Q. My jobs wait in the queue for a long time before they run - why?

A. A job’s waiting time in the queue depends on many factors:

  1. The overall number of jobs already in the queue by you and others, and the run time of the jobs already running on the cluster (Status page).

  2. The amount of resources your job requests, e.g.

    • the more CPU cores it needs, the longer it has to wait (-pe <type> <slots>)

    • the more RAM it needs, the longer it has to wait (-l mem_free=<amount>)

    • the longer run-time it needs, the longer it has to wait (-l h_rt=<time>)

  3. If you request impossible resource requests, the job will never run, as explained below.

  4. Jobs that you ran in the past do not impact the waiting time for new jobs.

Q. My submitted job is stuck in the queue - why is it not running?

A. There could be several reason why your job is not running:

  1. If you have access to the members.q queue, it could be that you and other users in your lab are currently using all your slots, which in case your jobs are being queued in the communal long.q queue instead.

  2. The queue where your job is sitting may be full. If so, your job will eventually run.

  3. You might have asked for compute resources that cannot be met, e.g. more memory or more cores than available on any compute node, e.g. -l mem=4048gb or -pe smp 256. If so, your job will never run. Either lower the job’s resource needs using qdel, or, alternatively, remove the job (qdel) and submit (qsub) a new one with adjusted resources.

  4. If there is a downtime scheduled, you might have asked for a run-time that goes into the downtime period. If so, your job cannot be started until after the downtime. If you don’t specify the run-time when you submit your job, the default is 14 days.

  5. qstat -j <job_id> will provide details on why a particular job is not running. qstat -u '*' will show all jobs and their priority scores in the queue.

A: [For QB3 migrants] If you are coming from the legacy QB3 cluster (defunct since 2020), please make sure that your job script does not specify -l arch=linux-x64 - just drop it. That type of architecture was only available on our old QB3 cluster. A job submitted with that specification will sit in the queue forever.

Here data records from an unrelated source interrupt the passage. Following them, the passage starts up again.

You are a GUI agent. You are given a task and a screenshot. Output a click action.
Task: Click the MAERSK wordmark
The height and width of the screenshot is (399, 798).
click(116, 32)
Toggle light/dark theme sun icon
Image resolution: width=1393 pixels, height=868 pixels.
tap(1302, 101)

Cannot delete jobs from queue #

Q. I tried to delete some jobs, and now they’re stuck in the state “dr”. How can I get rid of them?

A. The most likely cause of this is that node (or nodes) running your jobs crashed. Since the node(s) can’t report back to SGE and confirm the job deletion, the state of the jobs doesn’t change. To force the issue:

qdel -f $JOB_ID [-t $SGE_TASK_ID]

What do the different hostname prefixes stand for? #

Q. What is the difference between the idgpu, iogpu, and atgpu parts used for GPU compute node names?

A. They denotes CPU architecture: io is for “Intel Octo-core” (i.e. Intel CPUs with 8 cores per CPU), id is for “Intel Dodeca-core” (12 cores per CPU, but now encompasses all Intel nodes with more 12+ nodes), and at is for “AMD Triginti-core” (32 cores).

Something is not working #

“Killed”? #

Q. I was running Python on a development node when it suddenly terminated with a single message “Killed”. What happened?

A. Sudden termination of Python, R, and other software tools with only a “Killed” message is likely due to overuse of the memory. The “Killed” message is produced by the shell whenever the operating system terminates the process (by signaling SIGKILL). The operating system may decide to terminate any process that uses too much memory, where the memory limit is 96 GB/user. To confirm it was overuse of memory, type echo "Exit code: $?" immediately after the process was terminated. If you get exit code 137, then it is likely that you ran out of memory.

Cannot submit jobs #

Q. I just started to get SSL-related errors when using qsub and qstat that I have never seen before;

error: commlib error: ssl connect error (SSL handshake error)
ssl error (the used certificate is expired)
unable to contact qmaster using port 6444 on host "q"

A. Your Wynton HPC account has expired. If so, you should already have received an email from us with instructions on how to request the renewal. If you have responded to that email, then it’s a mistake on our end (sorry) - please drop us another email.

X2Go Troubleshooting #

Q. x2go authenticates, but then immediately disconnects without launching.

A. The first thing to check is your BeeGFS home directory quota. x2go creates a number of temporary files related to your sessions. If it cannot create those files, it will authenticate and then disconnect. Short version: beegfs-ctl --getquota --storagepoolid=11 --uid "$USER". For more information on quotas and file systems, see the page on File Sizes and Disk Quotas.

Q. How do I terminate a saved x2go session if it seems “stuck” or “unresponsive”?

A. Log in to the destination server you were connecting to (not the proxy/jump host) via ssh, type x2golistsessions.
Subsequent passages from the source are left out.